-- 原文摘录 --
******

LLaMA-Factory sft_packing实现的问题

Reminder

[X] I have read the README and searched the existing issues.

Reproduction

看目前sft_packing的实现只是单纯将不同的单轮sft数据拼接到一起，然后分别计算target部分的loss

def preprocess_packed_supervised_dataset( examples: Dict[str, List[Any]], tokenizer: "PreTrainedTokenizer", template: "Template", data_args: "DataArguments", ) -> Dict[str, List[List[int]]]: # build inputs with format <bos> X1 Y1 <eos> <bos> X2 Y2 <eos> # and labels with format <ignore> ... <ignore> Y1 <eos> <ignore> ... <ignore> Y2 <eos> model_inputs = {"input_ids": [], "attention_mask": [], "labels": []}

这里是不是应该增加对position_ids的修改呢？从而保证每条单轮sft在计算loss的时候不会受到其他拼接的上文影响

Expected behavior

No response

System Info

No response

Others

No response

Jan 22 '24 09:01 dyh1996

请问一下，对于packing的方式（尤其是sft的情况下），除了上面提到的pos，是不是应该设置合适的atten mask，来隔离不同的instance呢？

Apr 20 '24 14:04 muzhi1991

@hiyouga Has LLama-Factory implemented this 'https://github.com/MeetKai/functionary/tree/main/functionary/train/packing#assert-implementation' for Packing yet? I did notice the 'preprocess_packed_supervised_dataset' part of the code in the repo.

Apr 22 '24 07:04 DinhLuan14

any update on this issue? @hiyouga

Apr 30 '24 09:04 Ricardokevins

llama 3也修改了attention mask，但没提position id，position id真的有必要修改吗？rope本身就是相对编码

May 19 '24 03:05 chiosChen

请问一下，对于packing的方式（尤其是sft的情况下），除了上面提到的pos，是不是应该设置合适的atten mask，来隔离不同的instance呢？

同样的问题，为什么不考虑处理atten_mask。单纯拼接，后面的数据能看到前面的数据的意义在哪？

Jun 13 '24 09:06 lugimzzz

@hiyouga Has LLama-Factory implemented this 'MeetKai/functionary@main/functionary/train/packing#assert-implementation' for Packing yet? I did notice the 'preprocess_packed_supervised_dataset' part of the code in the repo.

The function 'preprocess_packed_supervised_dataset' does not currently implement atten_mask for other instances.

@hiyouga, do you have any plans to add this feature in the future?

Jun 15 '24 05:06 letterk

@letterk will be fixed after merging #4224

Jun 15 '24 06:06 hiyouga

******

-- 所给数据 --
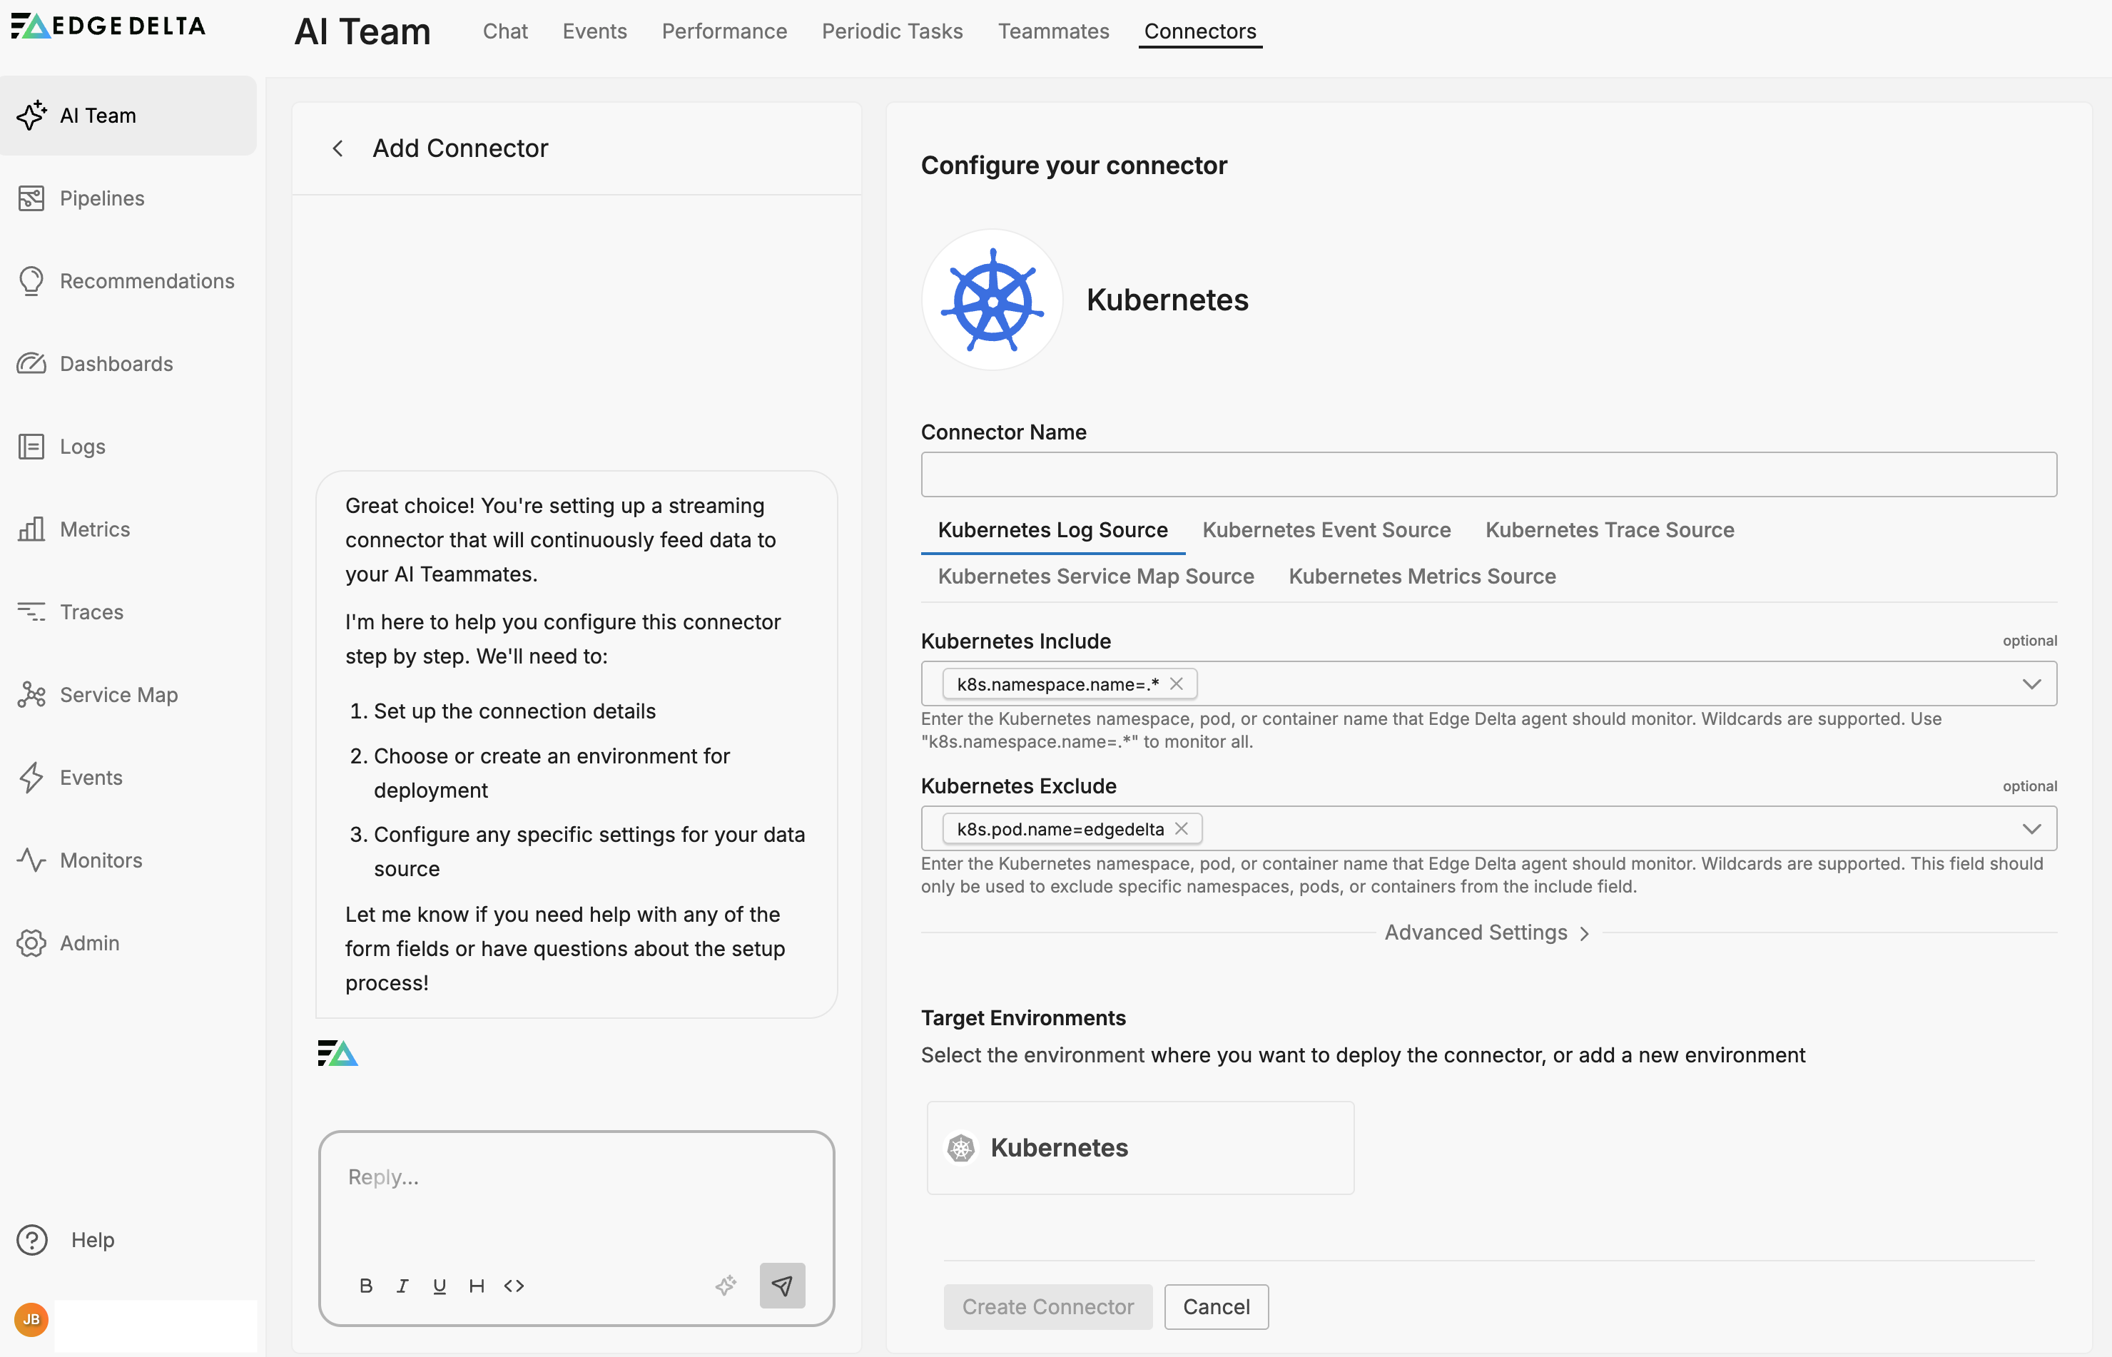Go back using Add Connector arrow

(x=337, y=148)
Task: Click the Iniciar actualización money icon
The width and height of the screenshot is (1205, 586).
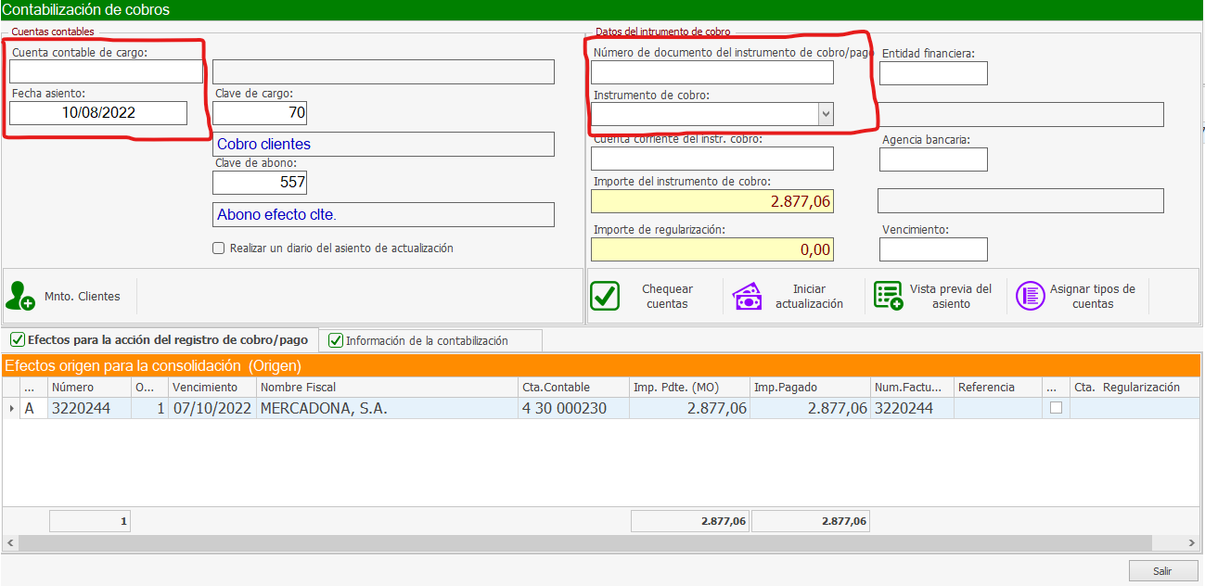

******

-- 任务要求 --
把关于 sft_packing 实现的讨论帖中，从“llama 3也修改了attention mask，但没提position”起到“for other instances.”止的那一段一字不改地抄写出来。

-- 参考答案 --
llama 3也修改了attention mask，但没提position id，position id真的有必要修改吗？rope本身就是相对编码

May 19 '24 03:05 chiosChen

请问一下，对于packing的方式（尤其是sft的情况下），除了上面提到的pos，是不是应该设置合适的atten mask，来隔离不同的instance呢？

同样的问题，为什么不考虑处理atten_mask。单纯拼接，后面的数据能看到前面的数据的意义在哪？

Jun 13 '24 09:06 lugimzzz

@hiyouga Has LLama-Factory implemented this 'MeetKai/functionary@main/functionary/train/packing#assert-implementation' for Packing yet? I did notice the 'preprocess_packed_supervised_dataset' part of the code in the repo.

The function 'preprocess_packed_supervised_dataset' does not currently implement atten_mask for other instances.